-- Given task --
Rewrite the entries below, replacing "Identify" with "Determine" and leaving everything else unchanged.

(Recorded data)
.....
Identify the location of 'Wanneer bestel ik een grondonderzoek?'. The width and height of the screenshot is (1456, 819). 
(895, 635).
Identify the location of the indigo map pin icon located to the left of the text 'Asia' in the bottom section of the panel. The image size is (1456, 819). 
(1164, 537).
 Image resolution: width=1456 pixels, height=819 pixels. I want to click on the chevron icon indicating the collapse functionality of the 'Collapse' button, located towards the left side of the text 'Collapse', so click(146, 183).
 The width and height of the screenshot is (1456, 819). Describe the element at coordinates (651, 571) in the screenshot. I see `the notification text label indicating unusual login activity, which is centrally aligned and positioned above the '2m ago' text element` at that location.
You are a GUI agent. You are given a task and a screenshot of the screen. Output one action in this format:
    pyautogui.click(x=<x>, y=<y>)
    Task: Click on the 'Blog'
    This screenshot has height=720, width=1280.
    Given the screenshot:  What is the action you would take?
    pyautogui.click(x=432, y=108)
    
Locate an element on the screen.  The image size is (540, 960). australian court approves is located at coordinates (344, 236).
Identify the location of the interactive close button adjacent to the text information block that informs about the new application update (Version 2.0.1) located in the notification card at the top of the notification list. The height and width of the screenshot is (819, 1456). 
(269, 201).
.....
-- Exercise answer --
Determine the location of 'Wanneer bestel ik een grondonderzoek?'. The width and height of the screenshot is (1456, 819). 
(895, 635).
Determine the location of the indigo map pin icon located to the left of the text 'Asia' in the bottom section of the panel. The image size is (1456, 819). 
(1164, 537).
 Image resolution: width=1456 pixels, height=819 pixels. I want to click on the chevron icon indicating the collapse functionality of the 'Collapse' button, located towards the left side of the text 'Collapse', so click(146, 183).
 The width and height of the screenshot is (1456, 819). Describe the element at coordinates (651, 571) in the screenshot. I see `the notification text label indicating unusual login activity, which is centrally aligned and positioned above the '2m ago' text element` at that location.
You are a GUI agent. You are given a task and a screenshot of the screen. Output one action in this format:
    pyautogui.click(x=<x>, y=<y>)
    Task: Click on the 'Blog'
    This screenshot has height=720, width=1280.
    Given the screenshot:  What is the action you would take?
    pyautogui.click(x=432, y=108)
    
Locate an element on the screen.  The image size is (540, 960). australian court approves is located at coordinates (344, 236).
Determine the location of the interactive close button adjacent to the text information block that informs about the new application update (Version 2.0.1) located in the notification card at the top of the notification list. The height and width of the screenshot is (819, 1456). 
(269, 201).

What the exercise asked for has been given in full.